The study, titled «Powering Through: Building Climate Resilience into Southeast Asia’s Energy Future,» assesses 1,380 announced, planned and under-construction renewable-energy projects across ASEAN countries. It concludes that 927 assets—representing around 181,000 megawatts of generation capacity, or 75% of the total pipeline—face a high or critical risk of climate-related disruption by 2030.
Renewable Ambitions Meet Climate Reality
The findings come as ASEAN countries accelerate efforts to increase renewable energy’s share of installed power capacity to 45% by 2030, up from approximately one-third today. Rising electricity demand, energy-security concerns and falling renewable-energy costs are driving one of the largest clean-energy buildouts in the region’s history.
However, Zurich argues that the operating environment for these assets is changing rapidly. Southeast Asia remains among the world’s most climate-exposed regions, facing increasing threats from typhoons, floods, droughts, hailstorms, wildfires and extreme precipitation.
Using climate-risk modelling across 16 different hazards, the insurer found that wind, flooding, tornadoes, wildfires, hail and drought represent the most significant threats to the region’s renewable-energy infrastructure.
Solar and Wind Projects Particularly Exposed
Solar power, the largest renewable technology segment in Southeast Asia’s development pipeline, faces the greatest exposure.
According to the report, solar projects account for 731 planned sites with a combined capacity of nearly 118 gigawatts. By 2030, around 80% of this capacity is expected to fall into Zurich’s highest-risk categories. Wind-power assets face similar challenges, with 56% of planned capacity projected to be classified as high or critical risk due to exposure to typhoons, flooding and coastal hazards.
The Philippines and Vietnam emerge as particularly vulnerable markets because of both the scale of their renewable-energy pipelines and their growing dependence on renewable power generation.
Hydropower projects present a different challenge. While fewer in number, their large size and capital intensity create disproportionate financial exposure. More than half of planned hydropower capacity is expected to fall into the highest-risk categories by 2030.
USD 165 Billion at Risk
Zurich estimates that the region’s renewable-energy pipeline faces approximately USD 165 billion in climate-related value at risk by 2030 if no additional resilience measures are implemented.

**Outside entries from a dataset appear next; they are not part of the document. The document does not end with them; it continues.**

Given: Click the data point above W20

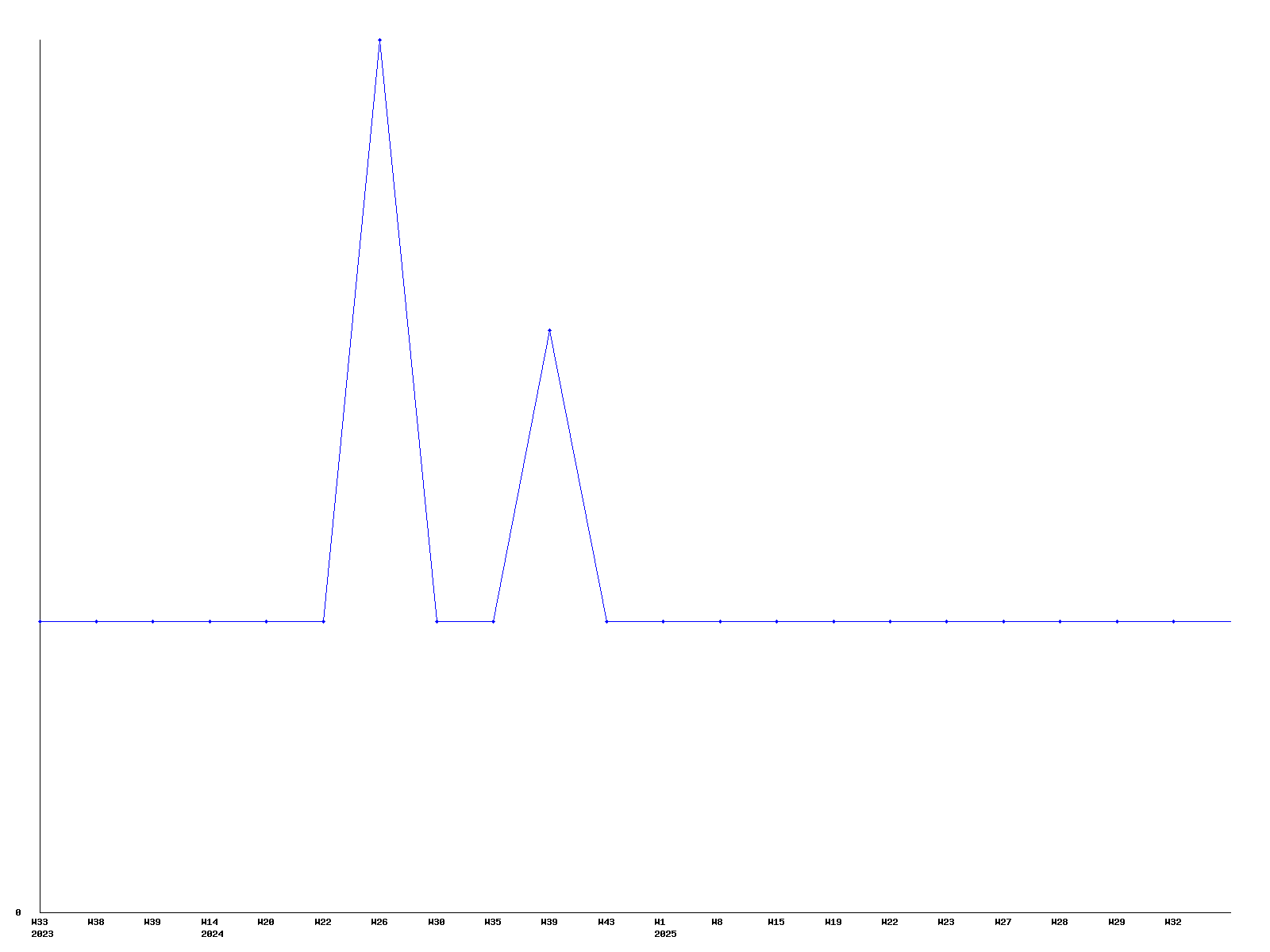Looking at the screenshot, I should click(x=266, y=621).
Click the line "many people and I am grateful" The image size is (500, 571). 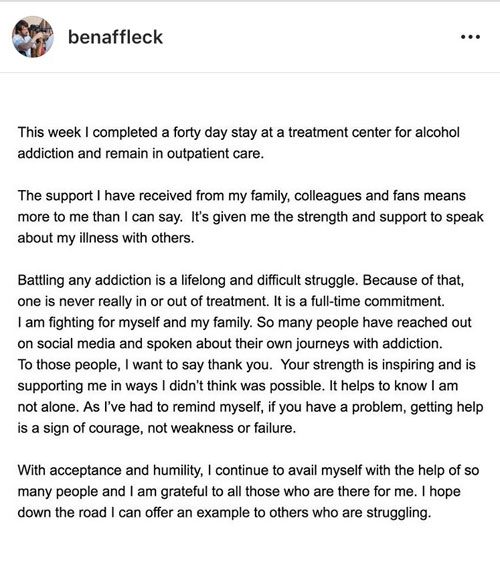239,492
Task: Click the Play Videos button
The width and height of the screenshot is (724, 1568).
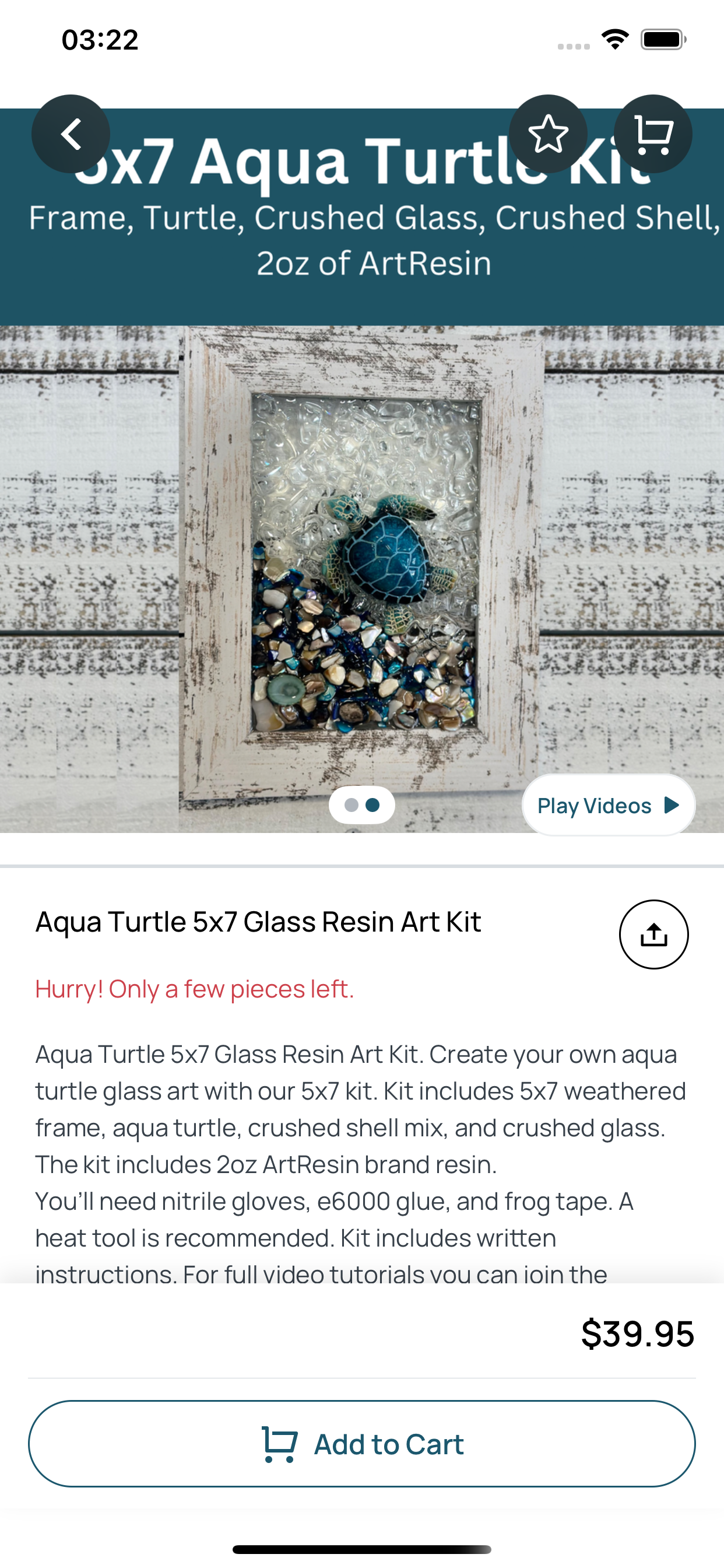Action: click(x=609, y=806)
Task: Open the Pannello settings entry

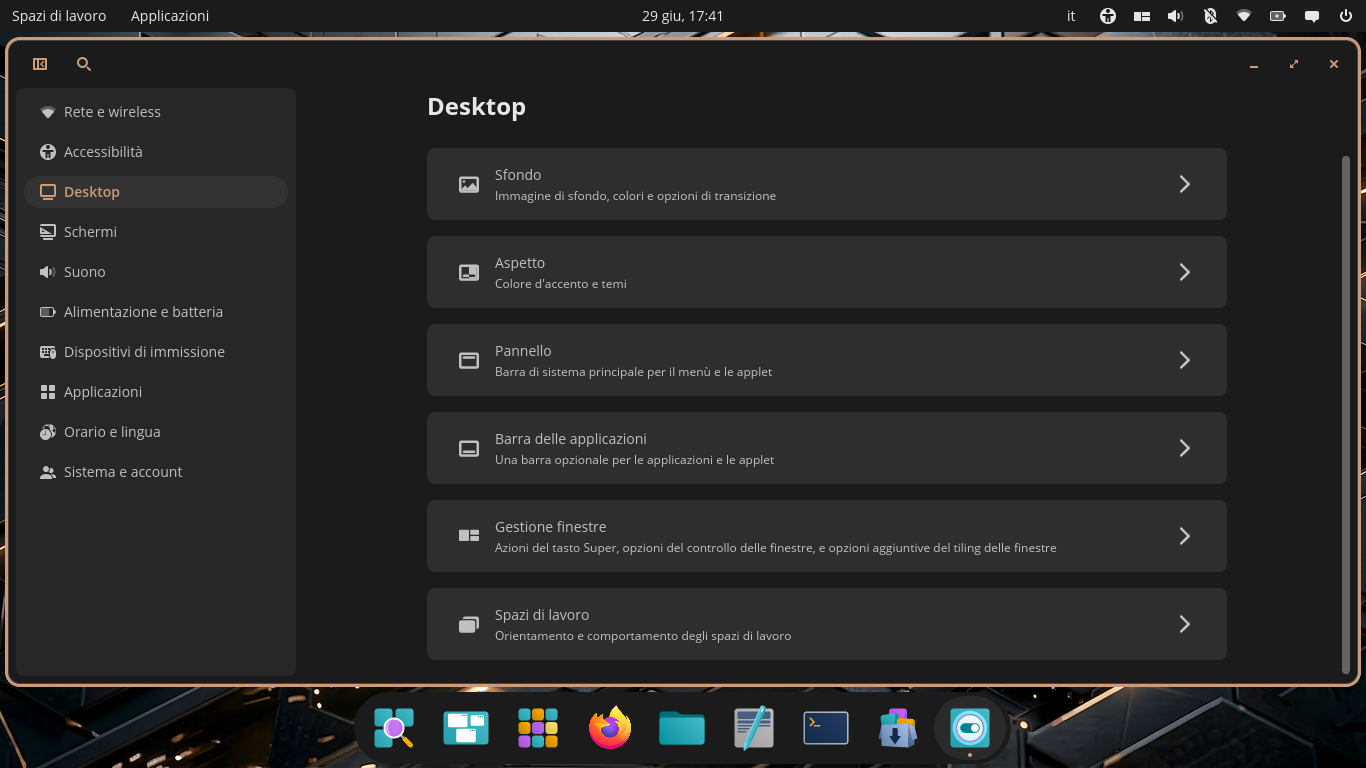Action: click(827, 360)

The insurer argues that resilience investments made during project planning and construction could reduce financial losses by 40% to 50%.
Its analysis suggests that an upfront investment of around USD 13 billion—equivalent to roughly 2% of total asset value—could prevent more than USD 82 billion in future losses. This translates into an estimated return of approximately 6.5 times the initial investment.
«Resilient assets are easier to insure, easier to finance and more likely to deliver the operating performance assumed in modelling,» the report notes.
Resilience Becoming a Financing Issue
Beyond physical damage, Zurich highlights growing implications for project financing and insurance availability.
The report warns that assets classified as critical risk may face increasing challenges in obtaining affordable insurance coverage, potentially affecting project economics and access to capital. This is particularly significant given that around three-quarters of the region’s planned renewable-energy capacity falls into the two highest-risk categories.
For investors, lenders and developers, resilience is therefore evolving from an environmental consideration into a financial necessity.
Zurich recommends that climate-risk screening become a mandatory component of project planning and permitting, that the highest-risk assets be stress-tested early, and that hazard-specific resilience measures be integrated into procurement, engineering and construction decisions.
The insurer argues that the quality of future renewable-energy infrastructure will be just as important as the quantity of capacity installed.
«As the region increases ambition, the quality of project development will matter as much as the quantity of capacity installed,» the report concludes.